### WHAT THIS TASK INVOLVES
Give a verbatim quotation of every record.

### TASK INPUTS

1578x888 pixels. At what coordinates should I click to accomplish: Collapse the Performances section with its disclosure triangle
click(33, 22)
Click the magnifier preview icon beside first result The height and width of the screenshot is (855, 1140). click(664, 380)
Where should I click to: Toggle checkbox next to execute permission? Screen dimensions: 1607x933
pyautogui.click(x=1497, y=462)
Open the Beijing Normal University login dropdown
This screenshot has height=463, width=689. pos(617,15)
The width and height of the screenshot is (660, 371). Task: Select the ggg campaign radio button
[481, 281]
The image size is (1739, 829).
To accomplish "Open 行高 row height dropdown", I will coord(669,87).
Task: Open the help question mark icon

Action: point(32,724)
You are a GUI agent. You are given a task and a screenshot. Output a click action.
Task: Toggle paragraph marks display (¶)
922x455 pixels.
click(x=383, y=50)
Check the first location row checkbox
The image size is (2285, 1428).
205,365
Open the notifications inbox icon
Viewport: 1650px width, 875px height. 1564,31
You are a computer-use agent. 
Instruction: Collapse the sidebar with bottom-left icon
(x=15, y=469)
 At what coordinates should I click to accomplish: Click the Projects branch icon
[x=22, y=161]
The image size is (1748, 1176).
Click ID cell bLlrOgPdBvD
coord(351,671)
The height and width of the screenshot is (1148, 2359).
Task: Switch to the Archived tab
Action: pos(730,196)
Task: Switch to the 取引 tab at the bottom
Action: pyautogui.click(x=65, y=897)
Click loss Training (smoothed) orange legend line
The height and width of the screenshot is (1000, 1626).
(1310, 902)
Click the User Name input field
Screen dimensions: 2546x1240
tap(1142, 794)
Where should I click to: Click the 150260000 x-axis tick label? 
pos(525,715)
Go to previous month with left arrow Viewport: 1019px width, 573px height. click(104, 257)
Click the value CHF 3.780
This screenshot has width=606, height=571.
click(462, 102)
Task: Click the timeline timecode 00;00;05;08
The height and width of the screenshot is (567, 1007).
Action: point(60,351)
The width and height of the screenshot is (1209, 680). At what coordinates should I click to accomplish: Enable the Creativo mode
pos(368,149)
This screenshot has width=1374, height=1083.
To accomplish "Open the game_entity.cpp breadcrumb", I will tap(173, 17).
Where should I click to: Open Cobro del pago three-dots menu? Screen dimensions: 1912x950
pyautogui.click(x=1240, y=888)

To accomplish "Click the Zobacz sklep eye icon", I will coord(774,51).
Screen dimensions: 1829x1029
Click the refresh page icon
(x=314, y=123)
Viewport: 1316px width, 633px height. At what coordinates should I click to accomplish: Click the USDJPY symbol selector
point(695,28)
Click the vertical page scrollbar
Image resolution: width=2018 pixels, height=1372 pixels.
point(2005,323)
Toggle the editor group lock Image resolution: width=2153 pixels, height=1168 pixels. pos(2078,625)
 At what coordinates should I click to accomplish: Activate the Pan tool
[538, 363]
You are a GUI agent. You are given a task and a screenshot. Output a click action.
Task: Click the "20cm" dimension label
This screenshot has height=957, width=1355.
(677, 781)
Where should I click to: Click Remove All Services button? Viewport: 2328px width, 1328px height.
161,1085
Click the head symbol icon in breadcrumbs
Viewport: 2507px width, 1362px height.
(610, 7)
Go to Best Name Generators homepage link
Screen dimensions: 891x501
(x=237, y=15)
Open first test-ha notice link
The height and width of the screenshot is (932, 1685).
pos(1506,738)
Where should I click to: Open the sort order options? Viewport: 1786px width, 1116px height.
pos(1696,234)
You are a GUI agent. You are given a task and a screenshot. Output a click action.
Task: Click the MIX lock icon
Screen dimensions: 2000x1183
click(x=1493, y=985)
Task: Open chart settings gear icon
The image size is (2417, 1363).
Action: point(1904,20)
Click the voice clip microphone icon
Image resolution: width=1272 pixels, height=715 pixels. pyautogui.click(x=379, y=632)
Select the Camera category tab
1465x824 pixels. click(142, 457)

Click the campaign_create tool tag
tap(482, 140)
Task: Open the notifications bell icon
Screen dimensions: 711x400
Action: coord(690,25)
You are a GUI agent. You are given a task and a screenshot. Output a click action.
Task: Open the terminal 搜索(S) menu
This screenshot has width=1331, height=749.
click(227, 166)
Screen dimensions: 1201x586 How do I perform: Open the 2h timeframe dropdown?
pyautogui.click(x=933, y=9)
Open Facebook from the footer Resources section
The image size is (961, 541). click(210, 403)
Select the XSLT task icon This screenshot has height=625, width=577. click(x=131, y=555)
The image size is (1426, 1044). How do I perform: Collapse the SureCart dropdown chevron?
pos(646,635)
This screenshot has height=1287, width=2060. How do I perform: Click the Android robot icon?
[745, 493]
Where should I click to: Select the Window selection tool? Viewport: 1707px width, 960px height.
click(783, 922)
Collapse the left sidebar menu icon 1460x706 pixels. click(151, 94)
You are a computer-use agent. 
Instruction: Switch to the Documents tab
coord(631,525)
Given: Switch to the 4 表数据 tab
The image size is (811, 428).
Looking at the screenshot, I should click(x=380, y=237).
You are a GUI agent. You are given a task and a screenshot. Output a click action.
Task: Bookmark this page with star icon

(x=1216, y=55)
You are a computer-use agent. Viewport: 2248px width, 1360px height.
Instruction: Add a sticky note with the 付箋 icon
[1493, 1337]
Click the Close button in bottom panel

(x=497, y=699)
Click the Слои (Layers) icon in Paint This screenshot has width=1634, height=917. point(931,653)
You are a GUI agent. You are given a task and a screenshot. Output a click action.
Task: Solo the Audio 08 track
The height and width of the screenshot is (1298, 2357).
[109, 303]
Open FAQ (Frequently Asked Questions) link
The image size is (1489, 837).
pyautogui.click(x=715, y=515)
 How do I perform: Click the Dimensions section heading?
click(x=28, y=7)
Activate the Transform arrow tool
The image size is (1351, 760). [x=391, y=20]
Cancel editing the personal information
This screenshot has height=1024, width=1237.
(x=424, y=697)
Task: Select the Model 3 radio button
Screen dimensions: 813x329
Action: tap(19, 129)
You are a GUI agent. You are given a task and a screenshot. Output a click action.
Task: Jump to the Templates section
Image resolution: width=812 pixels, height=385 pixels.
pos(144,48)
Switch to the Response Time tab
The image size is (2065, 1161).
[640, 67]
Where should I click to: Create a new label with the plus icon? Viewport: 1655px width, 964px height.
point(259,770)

### THE ANSWER
1578x888 pixels. At what coordinates should I click to accomplish: Collapse the Performances section with its disclosure triangle
click(33, 22)
Click the magnifier preview icon beside first result The height and width of the screenshot is (855, 1140). click(664, 380)
Where should I click to: Toggle checkbox next to execute permission? Screen dimensions: 1607x933
pyautogui.click(x=1497, y=462)
Open the Beijing Normal University login dropdown
This screenshot has height=463, width=689. pos(617,15)
The width and height of the screenshot is (660, 371). Task: Select the ggg campaign radio button
[481, 281]
The image size is (1739, 829).
To accomplish "Open 行高 row height dropdown", I will coord(669,87).
Task: Open the help question mark icon

Action: point(32,724)
You are a GUI agent. You are given a task and a screenshot. Output a click action.
Task: Toggle paragraph marks display (¶)
922x455 pixels.
click(x=383, y=50)
Check the first location row checkbox
The image size is (2285, 1428).
205,365
Open the notifications inbox icon
Viewport: 1650px width, 875px height. 1564,31
You are a computer-use agent. 
Instruction: Collapse the sidebar with bottom-left icon
(x=15, y=469)
 At what coordinates should I click to accomplish: Click the Projects branch icon
[x=22, y=161]
The image size is (1748, 1176).
Click ID cell bLlrOgPdBvD
coord(351,671)
The height and width of the screenshot is (1148, 2359).
Task: Switch to the Archived tab
Action: pos(730,196)
Task: Switch to the 取引 tab at the bottom
Action: pyautogui.click(x=65, y=897)
Click loss Training (smoothed) orange legend line
The height and width of the screenshot is (1000, 1626).
(1310, 902)
Click the User Name input field
Screen dimensions: 2546x1240
tap(1142, 794)
Where should I click to: Click the 150260000 x-axis tick label? 
pos(525,715)
Go to previous month with left arrow Viewport: 1019px width, 573px height. click(104, 257)
Click the value CHF 3.780
This screenshot has width=606, height=571.
click(462, 102)
Task: Click the timeline timecode 00;00;05;08
The height and width of the screenshot is (567, 1007).
Action: point(60,351)
The width and height of the screenshot is (1209, 680). At what coordinates should I click to accomplish: Enable the Creativo mode
pos(368,149)
This screenshot has width=1374, height=1083.
To accomplish "Open the game_entity.cpp breadcrumb", I will tap(173, 17).
Where should I click to: Open Cobro del pago three-dots menu? Screen dimensions: 1912x950
pyautogui.click(x=1240, y=888)

To accomplish "Click the Zobacz sklep eye icon", I will coord(774,51).
Screen dimensions: 1829x1029
Click the refresh page icon
(x=314, y=123)
Viewport: 1316px width, 633px height. At what coordinates should I click to accomplish: Click the USDJPY symbol selector
point(695,28)
Click the vertical page scrollbar
Image resolution: width=2018 pixels, height=1372 pixels.
point(2005,323)
Toggle the editor group lock Image resolution: width=2153 pixels, height=1168 pixels. pos(2078,625)
 At what coordinates should I click to accomplish: Activate the Pan tool
[538, 363]
You are a GUI agent. You are given a task and a screenshot. Output a click action.
Task: Click the "20cm" dimension label
This screenshot has height=957, width=1355.
(677, 781)
Where should I click to: Click Remove All Services button? Viewport: 2328px width, 1328px height.
161,1085
Click the head symbol icon in breadcrumbs
Viewport: 2507px width, 1362px height.
(610, 7)
Go to Best Name Generators homepage link
Screen dimensions: 891x501
(x=237, y=15)
Open first test-ha notice link
The height and width of the screenshot is (932, 1685).
pos(1506,738)
Where should I click to: Open the sort order options? Viewport: 1786px width, 1116px height.
pos(1696,234)
You are a GUI agent. You are given a task and a screenshot. Output a click action.
Task: Click the MIX lock icon
Screen dimensions: 2000x1183
click(x=1493, y=985)
Task: Open chart settings gear icon
The image size is (2417, 1363).
Action: point(1904,20)
Click the voice clip microphone icon
Image resolution: width=1272 pixels, height=715 pixels. pyautogui.click(x=379, y=632)
Select the Camera category tab
1465x824 pixels. click(142, 457)

Click the campaign_create tool tag
tap(482, 140)
Task: Open the notifications bell icon
Screen dimensions: 711x400
Action: coord(690,25)
You are a GUI agent. You are given a task and a screenshot. Output a click action.
Task: Open the terminal 搜索(S) menu
This screenshot has width=1331, height=749.
click(227, 166)
Screen dimensions: 1201x586 How do I perform: Open the 2h timeframe dropdown?
pyautogui.click(x=933, y=9)
Open Facebook from the footer Resources section
The image size is (961, 541). click(210, 403)
Select the XSLT task icon This screenshot has height=625, width=577. click(x=131, y=555)
The image size is (1426, 1044). How do I perform: Collapse the SureCart dropdown chevron?
pos(646,635)
This screenshot has height=1287, width=2060. How do I perform: Click the Android robot icon?
[745, 493]
Where should I click to: Select the Window selection tool? Viewport: 1707px width, 960px height.
click(783, 922)
Collapse the left sidebar menu icon 1460x706 pixels. click(151, 94)
You are a computer-use agent. 
Instruction: Switch to the Documents tab
coord(631,525)
Given: Switch to the 4 表数据 tab
The image size is (811, 428).
Looking at the screenshot, I should click(x=380, y=237).
You are a GUI agent. You are given a task and a screenshot. Output a click action.
Task: Bookmark this page with star icon

(x=1216, y=55)
You are a computer-use agent. Viewport: 2248px width, 1360px height.
Instruction: Add a sticky note with the 付箋 icon
[1493, 1337]
Click the Close button in bottom panel

(x=497, y=699)
Click the Слои (Layers) icon in Paint This screenshot has width=1634, height=917. point(931,653)
You are a GUI agent. You are given a task and a screenshot. Output a click action.
Task: Solo the Audio 08 track
The height and width of the screenshot is (1298, 2357).
[109, 303]
Open FAQ (Frequently Asked Questions) link
The image size is (1489, 837).
pyautogui.click(x=715, y=515)
 How do I perform: Click the Dimensions section heading?
click(x=28, y=7)
Activate the Transform arrow tool
The image size is (1351, 760). [x=391, y=20]
Cancel editing the personal information
This screenshot has height=1024, width=1237.
(x=424, y=697)
Task: Select the Model 3 radio button
Screen dimensions: 813x329
Action: tap(19, 129)
You are a GUI agent. You are given a task and a screenshot. Output a click action.
Task: Jump to the Templates section
Image resolution: width=812 pixels, height=385 pixels.
pos(144,48)
Switch to the Response Time tab
The image size is (2065, 1161).
[640, 67]
Where should I click to: Create a new label with the plus icon? Viewport: 1655px width, 964px height.
point(259,770)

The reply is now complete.